自然と人間を行動分析学で科学する

島宗 理@法政大学文学部心理学科【行動分析学, パフォーマンスマネジメント, インストラクショナルデザイン】

こんな本書きました:『リーダーのための行動分析学入門』

 京都で開催された国際行動分析学会(ABAI)も大盛況のまま終了し、この夏、というか春から、ずっと続いてた常識を越えた忙しさも一段落。ようやく一息つけそうです。

 というわけで、9月17日に刊行された拙著のご紹介です。

 『リーダーのための行動分析学入門』(日本実業出版社)は、副題にあるように、部下を育て、強いチームをつくる方法を解説したビジネスパーソン向けの本です。

 行動分析学をベースにしたコンサルテーションをグローバル企業に提供しているCLG(Continuous Learning Group)のアジア進出に伴い、彼らの協力を得て、大企業への介入事例も掲載しています。

 CLGは以前にも日本の某大手企業にコンサルを提供したことがあり、その会社の大型M&A案件を成功に導くことに貢献しています。このとき、CLGを起業した当時のCEOの一人、Leslie Wilk Braksik博士に頼まれて、彼女の著書『Unlock Behavior, Unleash Profits』の日本語翻訳をお手伝いしました。クライアント企業内の研修に使うためでした。
 LeslieはWestern Michigan University大学院時代の同級生で、右も左もわからないままKalamazooに着き、アパートが見つかるまで学部生用のドミトリーの部屋で寂しく暮らしていた私をテニスや食事に誘ってくれて、友達づくりを後押してくれた恩人です。その恩返しにでもなればと思い、お手伝いさせていただいたのです。
 今回、日本と韓国にオフィスを構え、本格的にビジネスをスタートするので色々と手伝って欲しいという彼女の要請に応え、最初は彼女の本の翻訳を正式に出版することも検討していました。ですが、日本の経営者やビジネスパーソンにとって、よりわかりやすく、伝わりやすい本にするためには、日本の文化や慣習も考慮し、日本での事例も加えた方がいいだろうということになり、『Unlock Behavior, Unleash Profits』に紹介されている、CLGの考え方や方法論、用語や事例などを使う許諾をいただき、オリジナル本として書き下ろしました。

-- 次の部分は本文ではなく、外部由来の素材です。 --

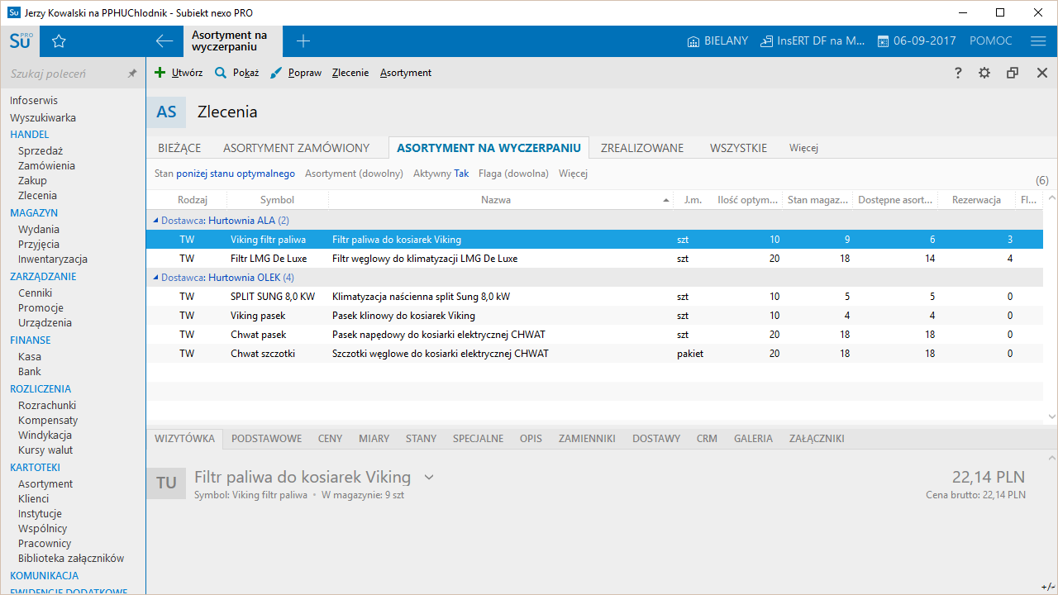Open the hamburger menu icon
Viewport: 1058px width, 595px height.
click(x=1038, y=41)
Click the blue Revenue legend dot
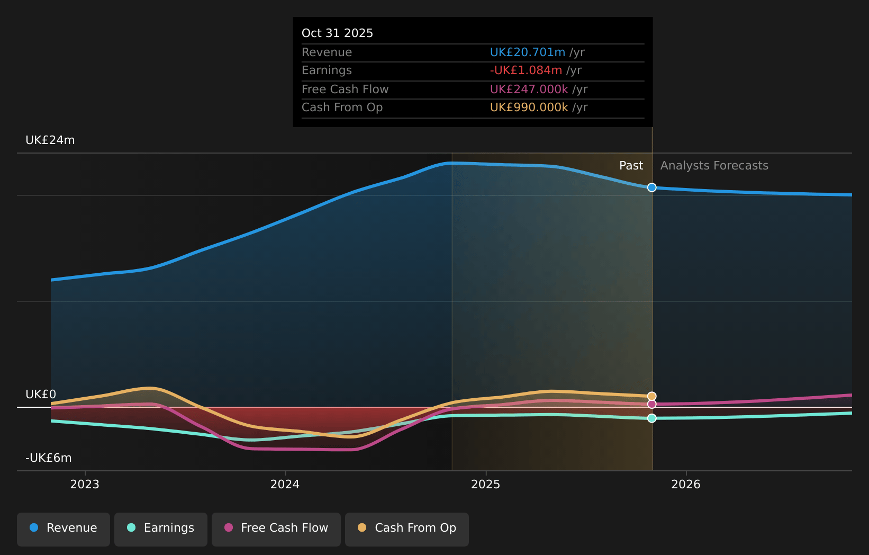This screenshot has height=555, width=869. coord(34,527)
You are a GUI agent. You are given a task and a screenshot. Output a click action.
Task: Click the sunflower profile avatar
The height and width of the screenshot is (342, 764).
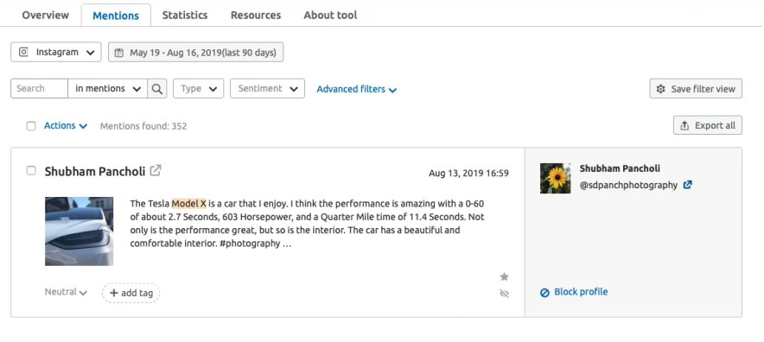pos(556,178)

 先々週、Amazonの「売れ筋ランキング」を見ていたら、この本が「ビジネス・経済」の下の「実践経営・リーダーシップ」の下の「CI・M&A」のサブカテゴリーに入っていました。確かにM&Aの事例も紹介しているのですが、同じレベルのサブカテゴリーに「リーダーシップ」もありますから、妙な感じもします。出版社の担当編集者さんに質問したら、このサブカテゴリーの指定は出版社にはできないそうです。Amazonが独自に分類しているとのこと。
 なんて書きながら、今一度「売れ筋ランキング」を確認したら、今日は「経営理論」に入っていました。う〜ん、謎(笑)。

 これまでも行動分析学からビジネスやマネジメントについて書かれた本は、拙著『パフォーマンス・マネジメント』を含め、数冊あります。でも、日本や海外における具体的な事例が掲載されている本はこれが初めてだと思います。
 M&A行動分析学?と疑問に思われる方は、去年、CLGが開催したセミナーの資料をご覧下さい。数々の大規模M&Aを成功させている、JTの新貝康司氏(現代表取締役副社長)もパネリストとして登壇されたセミナーです。

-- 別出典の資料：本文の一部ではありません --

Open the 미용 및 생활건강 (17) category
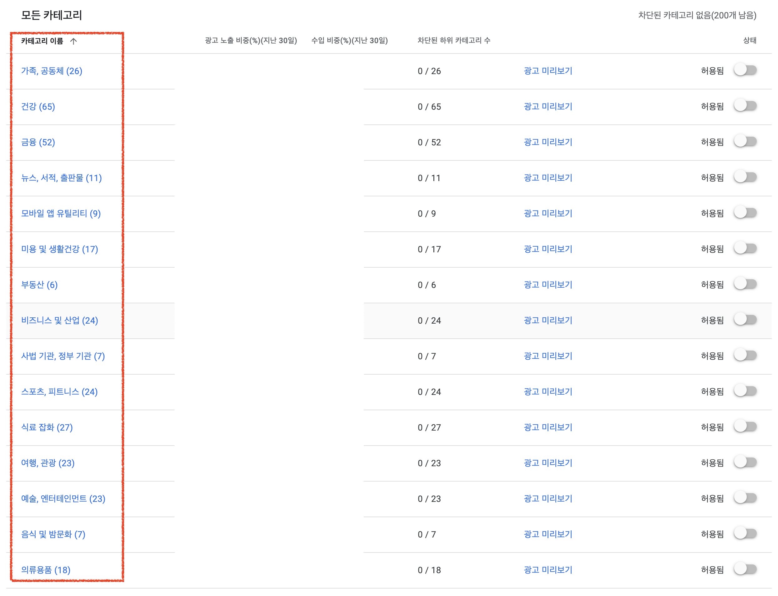The height and width of the screenshot is (596, 778). coord(59,249)
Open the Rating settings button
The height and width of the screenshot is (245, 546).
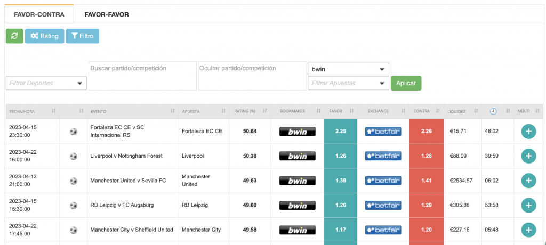pyautogui.click(x=44, y=36)
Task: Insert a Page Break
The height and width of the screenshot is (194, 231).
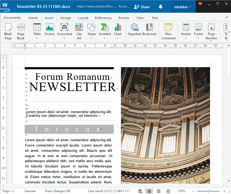Action: (x=21, y=31)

 海外進出に伴い、現地社員や顧客とのやりとりで文化の差につまづく企業もあると聞きます。国内でも、外国人を雇用したり、女性を登用したり、異世代の若手に活躍してもらうためには、これまで通りのやり方に限界を感じている経営者や管理職の方が多いのではないでしょうか。
 行動分析学には国や文化や世代を超えて適用可能な「行動の法則」と、国や文化や世代や個人に独特の“個性”や“多様性”に対応できる方法論があります。グローバリゼーションとダイバージョンが鍵になる次世代のマネジメントに、この方法論をぜひともご活用下さい。